I wrote in my article that what appeared to be golden head-dresses of ladies of the court were very queenly in appearance and now, of course, I know why.  The Satdjehuty [which seems to have been a common name of the era] of the BM mask was no nurse or lady of the court--but a queen.  A bandage, probably also in the BM, indicating a Satdjehuty as "a praised one of Ahmose-Nefertari" likely belonged to different lady and has been erroneously connected to the owner of the mask.  The grandmother of Senenmut, great servant of Hatshepsut, was called Satdjehuty, too.  Satdjehuty, the queen and sister-wife of Tao II, is also mentioned on the mummy-shroud of her daughter, Ahmes, who was buried in QV47 and is now in the Turin museum. [Dodson] The other wives of Tao II were Ahhotep and Inhapi.  

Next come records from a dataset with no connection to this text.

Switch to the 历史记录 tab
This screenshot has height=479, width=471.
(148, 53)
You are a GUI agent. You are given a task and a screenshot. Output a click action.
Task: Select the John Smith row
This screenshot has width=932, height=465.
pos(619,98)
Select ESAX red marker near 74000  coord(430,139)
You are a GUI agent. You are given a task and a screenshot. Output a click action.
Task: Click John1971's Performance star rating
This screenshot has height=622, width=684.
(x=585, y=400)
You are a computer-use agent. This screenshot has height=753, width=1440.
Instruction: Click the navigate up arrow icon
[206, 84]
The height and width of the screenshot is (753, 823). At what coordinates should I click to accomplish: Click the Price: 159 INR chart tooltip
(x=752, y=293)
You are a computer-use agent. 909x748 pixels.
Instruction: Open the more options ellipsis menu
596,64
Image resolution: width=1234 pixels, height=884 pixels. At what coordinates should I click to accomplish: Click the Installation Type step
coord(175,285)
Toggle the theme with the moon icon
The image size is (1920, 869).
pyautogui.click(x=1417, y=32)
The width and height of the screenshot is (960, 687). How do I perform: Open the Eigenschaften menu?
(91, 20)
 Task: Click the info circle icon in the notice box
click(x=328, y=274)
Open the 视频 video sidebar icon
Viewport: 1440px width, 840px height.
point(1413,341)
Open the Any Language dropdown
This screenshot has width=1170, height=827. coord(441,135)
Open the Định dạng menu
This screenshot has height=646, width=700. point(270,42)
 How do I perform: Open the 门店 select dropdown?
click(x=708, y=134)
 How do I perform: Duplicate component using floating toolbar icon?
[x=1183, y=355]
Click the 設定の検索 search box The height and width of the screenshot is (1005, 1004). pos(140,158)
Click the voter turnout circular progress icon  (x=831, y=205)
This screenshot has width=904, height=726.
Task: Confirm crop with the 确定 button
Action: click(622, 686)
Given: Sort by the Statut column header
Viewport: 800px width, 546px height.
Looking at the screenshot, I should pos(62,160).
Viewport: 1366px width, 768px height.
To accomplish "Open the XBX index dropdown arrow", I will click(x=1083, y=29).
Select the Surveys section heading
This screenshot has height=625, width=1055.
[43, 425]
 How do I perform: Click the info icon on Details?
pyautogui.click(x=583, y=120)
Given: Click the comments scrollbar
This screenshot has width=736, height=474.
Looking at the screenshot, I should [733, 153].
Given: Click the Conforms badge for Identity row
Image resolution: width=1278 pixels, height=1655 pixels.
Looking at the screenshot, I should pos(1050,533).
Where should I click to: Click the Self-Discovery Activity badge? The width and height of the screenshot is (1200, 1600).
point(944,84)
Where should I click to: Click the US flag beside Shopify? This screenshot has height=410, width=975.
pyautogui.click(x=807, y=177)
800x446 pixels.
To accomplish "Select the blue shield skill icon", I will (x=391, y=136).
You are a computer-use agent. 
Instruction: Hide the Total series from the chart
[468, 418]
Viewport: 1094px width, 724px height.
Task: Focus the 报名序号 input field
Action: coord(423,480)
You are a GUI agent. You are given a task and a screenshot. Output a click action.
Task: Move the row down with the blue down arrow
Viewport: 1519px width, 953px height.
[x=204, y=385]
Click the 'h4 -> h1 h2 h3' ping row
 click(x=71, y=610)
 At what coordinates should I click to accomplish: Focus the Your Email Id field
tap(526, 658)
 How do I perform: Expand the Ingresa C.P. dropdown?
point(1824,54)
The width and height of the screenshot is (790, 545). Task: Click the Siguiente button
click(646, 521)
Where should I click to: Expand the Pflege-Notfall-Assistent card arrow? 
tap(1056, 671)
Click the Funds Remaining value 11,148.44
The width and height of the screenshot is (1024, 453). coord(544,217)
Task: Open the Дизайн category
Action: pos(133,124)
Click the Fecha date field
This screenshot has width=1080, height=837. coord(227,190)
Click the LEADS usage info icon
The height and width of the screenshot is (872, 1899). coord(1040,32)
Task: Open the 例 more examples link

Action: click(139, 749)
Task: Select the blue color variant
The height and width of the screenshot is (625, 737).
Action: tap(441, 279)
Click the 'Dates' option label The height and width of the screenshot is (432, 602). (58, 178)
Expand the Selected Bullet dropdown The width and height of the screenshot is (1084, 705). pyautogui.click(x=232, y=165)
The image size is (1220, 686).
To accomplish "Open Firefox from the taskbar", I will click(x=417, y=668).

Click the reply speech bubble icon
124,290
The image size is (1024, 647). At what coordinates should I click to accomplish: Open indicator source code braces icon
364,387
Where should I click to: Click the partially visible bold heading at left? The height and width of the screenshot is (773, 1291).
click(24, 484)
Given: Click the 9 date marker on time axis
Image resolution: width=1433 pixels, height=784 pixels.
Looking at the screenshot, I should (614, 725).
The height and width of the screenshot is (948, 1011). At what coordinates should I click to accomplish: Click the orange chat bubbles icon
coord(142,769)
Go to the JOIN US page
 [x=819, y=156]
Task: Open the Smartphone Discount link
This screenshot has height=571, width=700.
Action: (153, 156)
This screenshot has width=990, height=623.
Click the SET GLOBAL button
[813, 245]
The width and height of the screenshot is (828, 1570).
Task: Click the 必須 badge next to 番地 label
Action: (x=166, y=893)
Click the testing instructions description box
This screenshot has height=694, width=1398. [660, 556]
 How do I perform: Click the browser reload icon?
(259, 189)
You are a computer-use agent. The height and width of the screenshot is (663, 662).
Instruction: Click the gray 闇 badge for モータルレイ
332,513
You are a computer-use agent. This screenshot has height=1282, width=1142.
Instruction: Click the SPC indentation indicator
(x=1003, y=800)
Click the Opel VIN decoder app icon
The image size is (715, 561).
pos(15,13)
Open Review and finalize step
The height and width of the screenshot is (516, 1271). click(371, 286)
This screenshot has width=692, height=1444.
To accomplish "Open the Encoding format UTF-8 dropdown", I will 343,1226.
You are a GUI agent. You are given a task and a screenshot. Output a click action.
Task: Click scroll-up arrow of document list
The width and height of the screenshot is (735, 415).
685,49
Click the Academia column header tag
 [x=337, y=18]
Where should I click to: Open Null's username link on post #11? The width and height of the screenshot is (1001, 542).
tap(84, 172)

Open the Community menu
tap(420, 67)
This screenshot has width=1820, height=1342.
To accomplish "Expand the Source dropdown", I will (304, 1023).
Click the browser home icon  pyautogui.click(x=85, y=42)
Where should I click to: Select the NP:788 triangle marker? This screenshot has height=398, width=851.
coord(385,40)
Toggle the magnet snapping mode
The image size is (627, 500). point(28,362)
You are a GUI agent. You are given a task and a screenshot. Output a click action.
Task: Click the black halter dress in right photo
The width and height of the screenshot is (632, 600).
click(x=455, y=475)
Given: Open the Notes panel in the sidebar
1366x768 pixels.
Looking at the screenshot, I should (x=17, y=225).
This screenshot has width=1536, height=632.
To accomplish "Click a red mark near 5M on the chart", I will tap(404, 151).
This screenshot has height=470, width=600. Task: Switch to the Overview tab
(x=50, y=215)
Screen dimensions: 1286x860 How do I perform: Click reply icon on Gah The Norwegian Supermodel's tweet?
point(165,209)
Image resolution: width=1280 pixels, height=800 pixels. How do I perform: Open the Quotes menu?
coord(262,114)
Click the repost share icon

Therefore, the mummy, supposedly named "Rai", can also not be a mere nurse but is surely a queen, as well.  Now there is nothing known to be worn by ladies of the court that can have left the impression on the brow of the mummy--just the weighty golden crown of a king's wife.  If you read about this mummy on Max Miller's site, you will have noticed that an inscription on a bandage was thought to say "Rai", but the other inscriptions were left vague in what Professor Eliott Smith had to say about these female remains in his book, "The Royal Mummies".  A curious photo of one of the bandages along with some hair can be seen below, souvenirs of Smith in a frame.  Scroll down and you will come to it here:

http://www.powerhousemuseum.com/collection/blog/index.php/tag/egyptian-gods/

Yes, indeed, a coffin of a nurse of Ahmose-Nefertari, belonging to "Rai", was certainly found in the cache but that the mummy, supposed to have been Rai, herself, all these years can be that lady is now very doubtful.  An investigation into the matter should be conducted by the Cairo Egyptian Museum and the DNA of  "Rai" could be compared with the mummies of other queens of the period. There is the coffin of a man named Paherypedjet, too, in which "Rai" was found, but what happened to him?  His mummy does not appear to have been discovered among those in the cache.  The BM mask was purchased in 1880 at Morten & Sons from the sale of the collection of  Samuel Hull, of whom I know nothing.   The mask is no more than 13 inches high.  It does not make so very much sense that, if the nurse of Queen Ahmose-Nefertari, Rai, was going to be included by the reburial commission with the defunct royals of Egypt, that her coffin would be taken from her and used for Inhapi.  Why not, then, just leave Rai in her own coffin and place Inhapi in that of Paherypedjet?  It seems to me that the nurse was never deemed of sufficient rank to be included in the cache but lost her coffin to one royal lady and possibly even some of her bandages for the re-wrapping of another young queen.